Il est possible d’écrire un livre fort riche dont on ne possède jamais tout le contenu, non pas seulement dans son ensemble, mais même momentanément et par fragments : et les éclairs qui nous illuminent ne se changent jamais tout à fait en notre propre lumière. Cela rabaisse singulièrement notre orgueil. Mais si les mouvements de ma plume traduisent fidèlement les mouvements de mon âme, il faut montrer de l’humilité, non de l’humiliation en découvrant qu’elle va quelquefois plus vite quand je les laisse aller que quand ma volonté les dirige.
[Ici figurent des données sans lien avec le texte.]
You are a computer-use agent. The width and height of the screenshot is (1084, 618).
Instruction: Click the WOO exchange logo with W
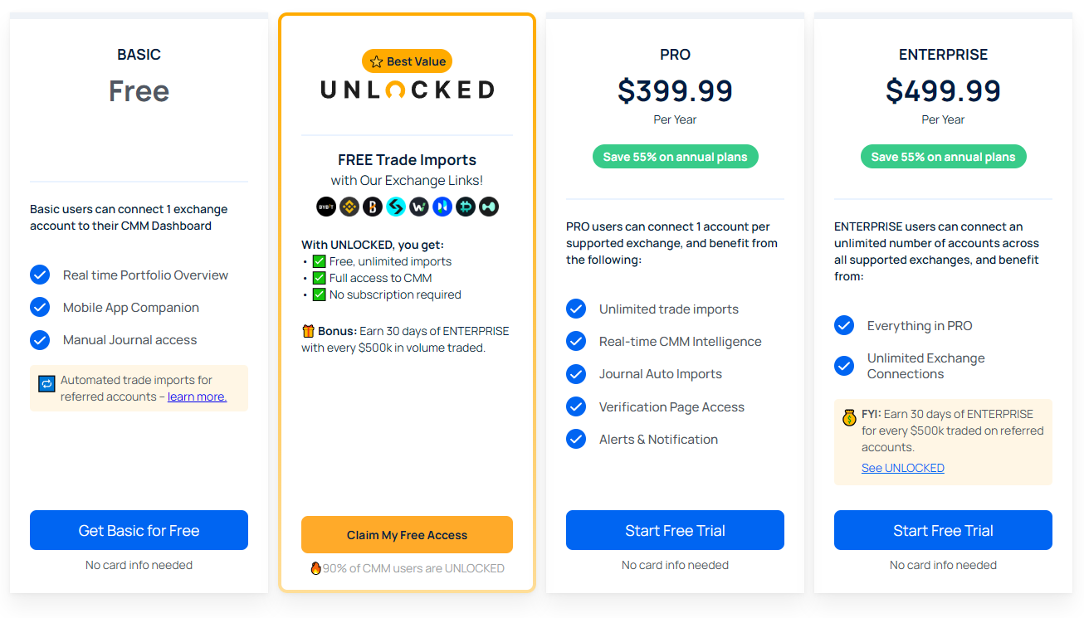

Le mot lui-même d’inspiration ne doit point nous effrayer, comme s’il cachait quelque désordre sacré : il a souvent plus de douceur et de familiarité qu’on ne pense. C’est elle déjà dont le visage invisible commence à paraître quand on parle du naturel. Car le propre de l’inspiration n’est pas de dépasser le naturel, mais de le garder : la plupart des hommes ont trop à faire avec les artifices de l’amour-propre pour aller jusque-là. En s’attachant à eux-mêmes, ils ne cessent de se quitter. Mais ce sont ceux qui se quittent qui se trouvent et il n’est pas tout à fait faux de dire que celui qui est hors de soi est seul tout à fait à soi.